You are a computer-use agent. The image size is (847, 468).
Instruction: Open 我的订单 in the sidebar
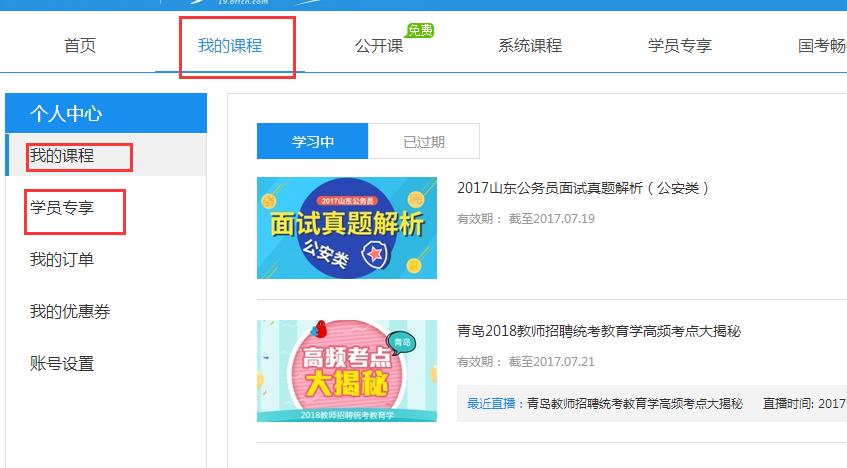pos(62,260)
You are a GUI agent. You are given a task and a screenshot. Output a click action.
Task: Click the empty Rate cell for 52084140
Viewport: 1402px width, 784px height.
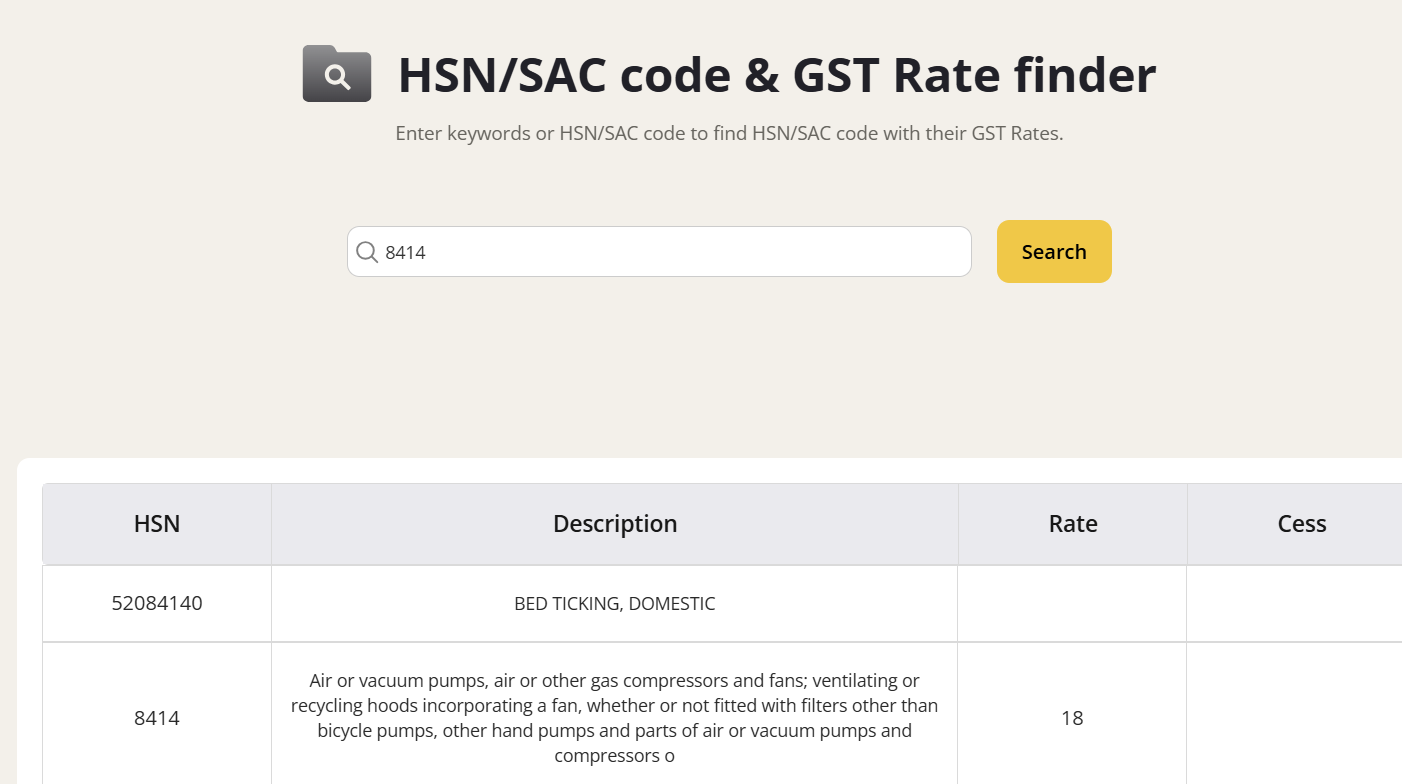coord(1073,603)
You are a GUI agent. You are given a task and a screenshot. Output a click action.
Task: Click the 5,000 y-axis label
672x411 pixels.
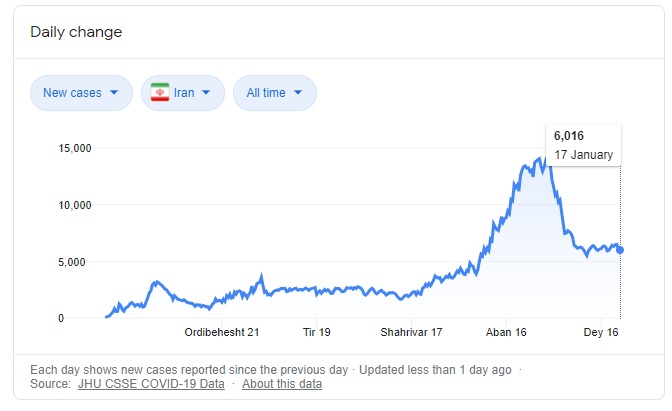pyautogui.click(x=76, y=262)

● ● ● ●

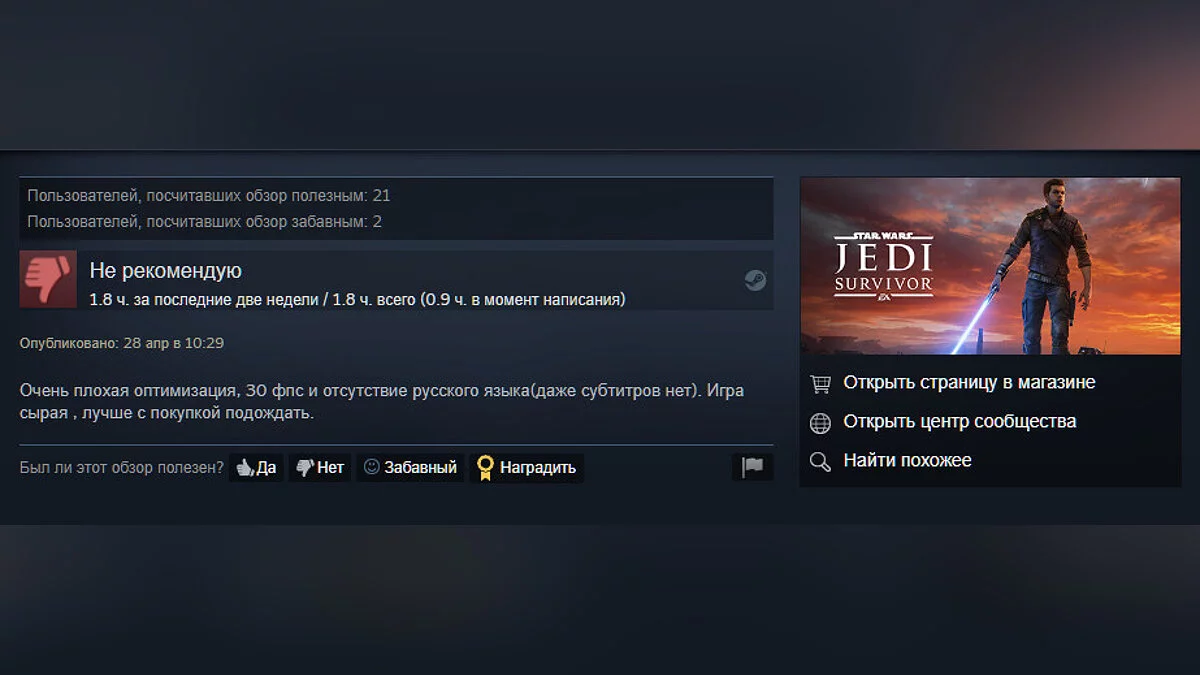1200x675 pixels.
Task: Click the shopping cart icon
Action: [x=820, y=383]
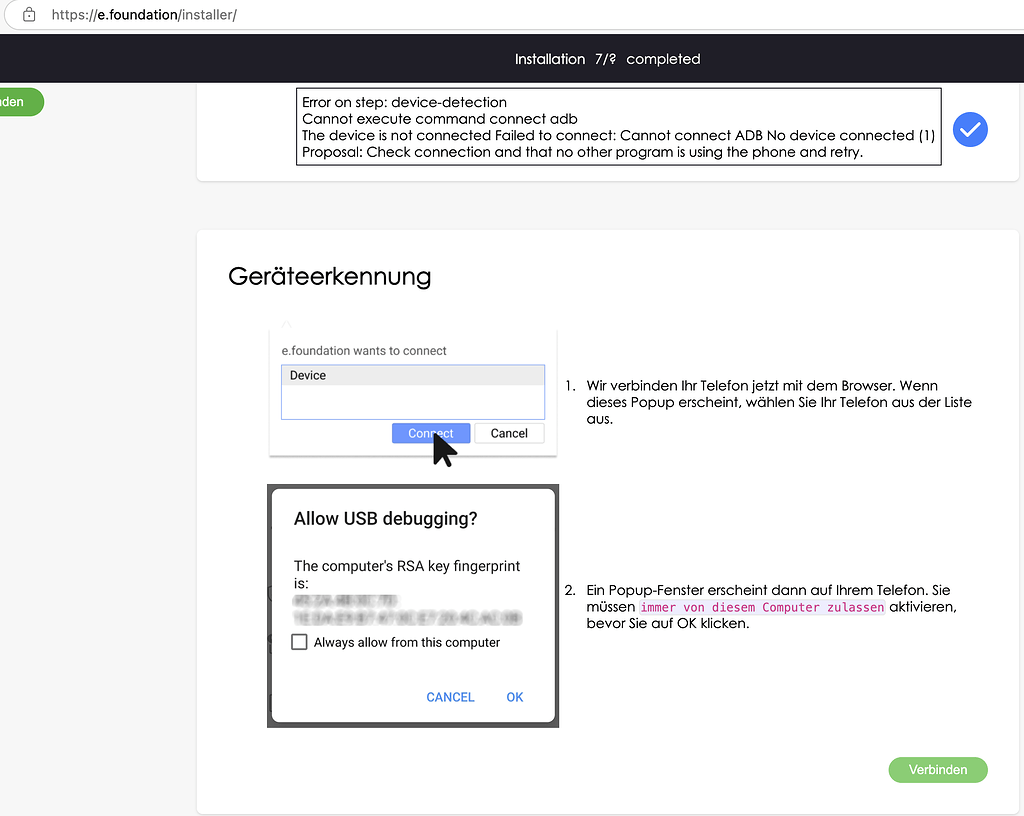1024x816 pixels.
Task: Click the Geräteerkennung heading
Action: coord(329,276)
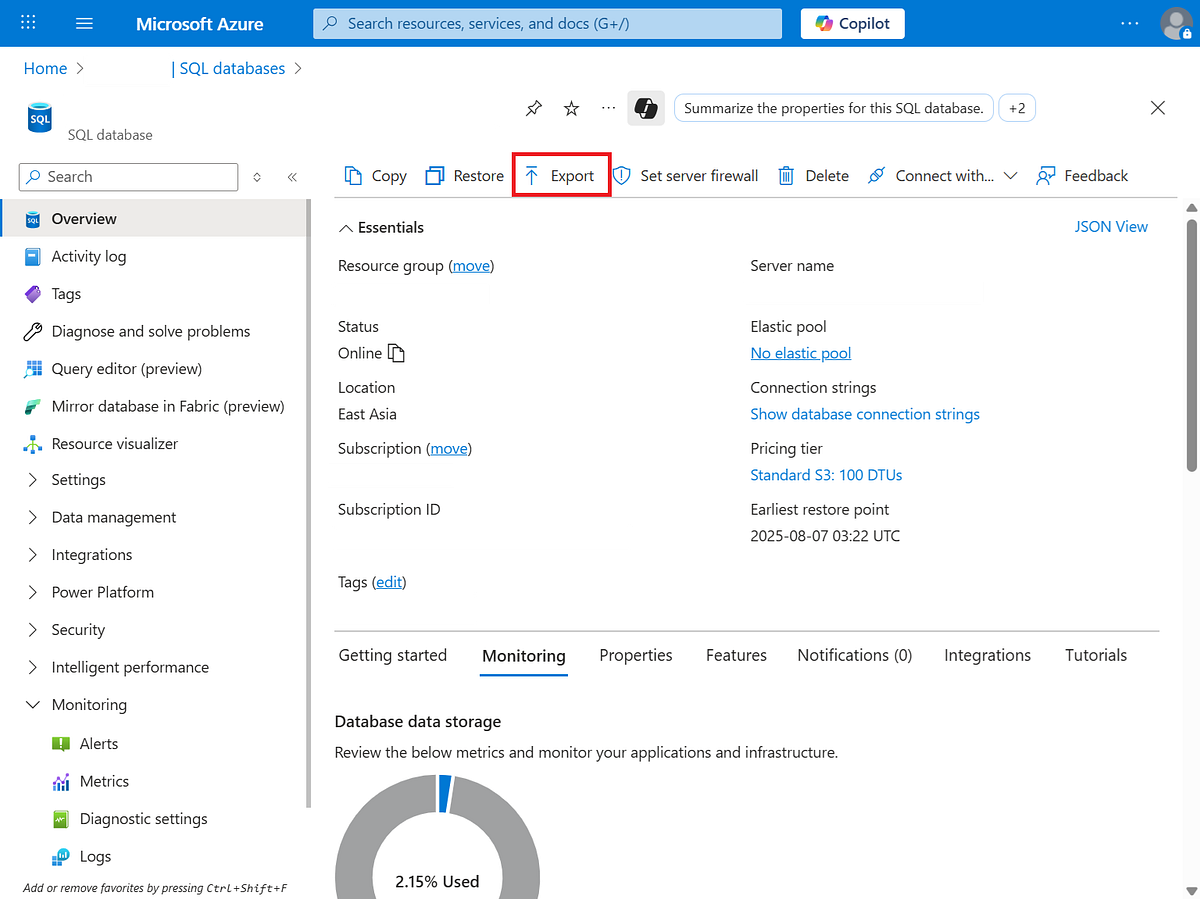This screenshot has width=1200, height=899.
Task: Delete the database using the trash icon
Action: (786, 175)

● ● ● ●

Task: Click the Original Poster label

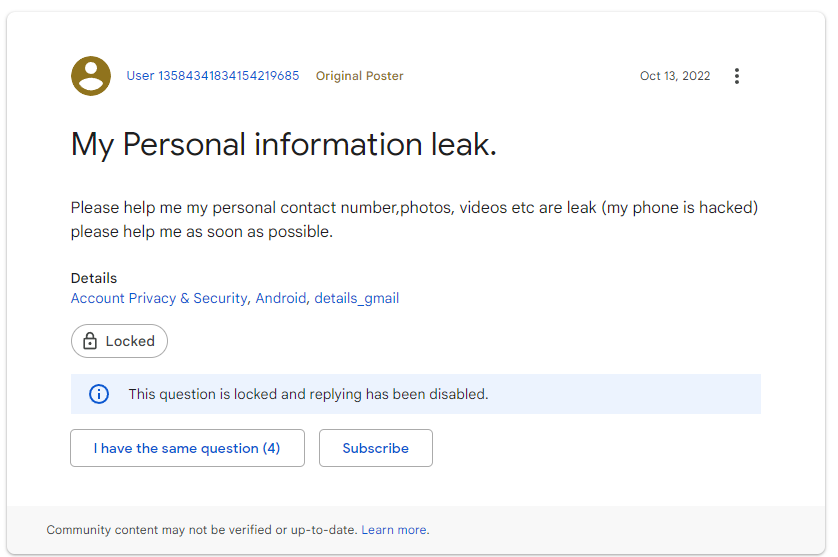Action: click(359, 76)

● ● ● ●

[WHAT THIS TASK INVOLVES]:
Look above for the line containing "You are a computer-use", then write out every line from there down to the line containing "Task: Click the empty Rate cell for 52084140", that line included, with no pictures.

[EXERCISE RESPONSE]:
You are a computer-use agent. The image size is (847, 468).
Instruction: Open 我的订单 in the sidebar
pos(62,260)
You are a GUI agent. You are given a task and a screenshot. Output a click action.
Task: Click the empty Rate cell for 52084140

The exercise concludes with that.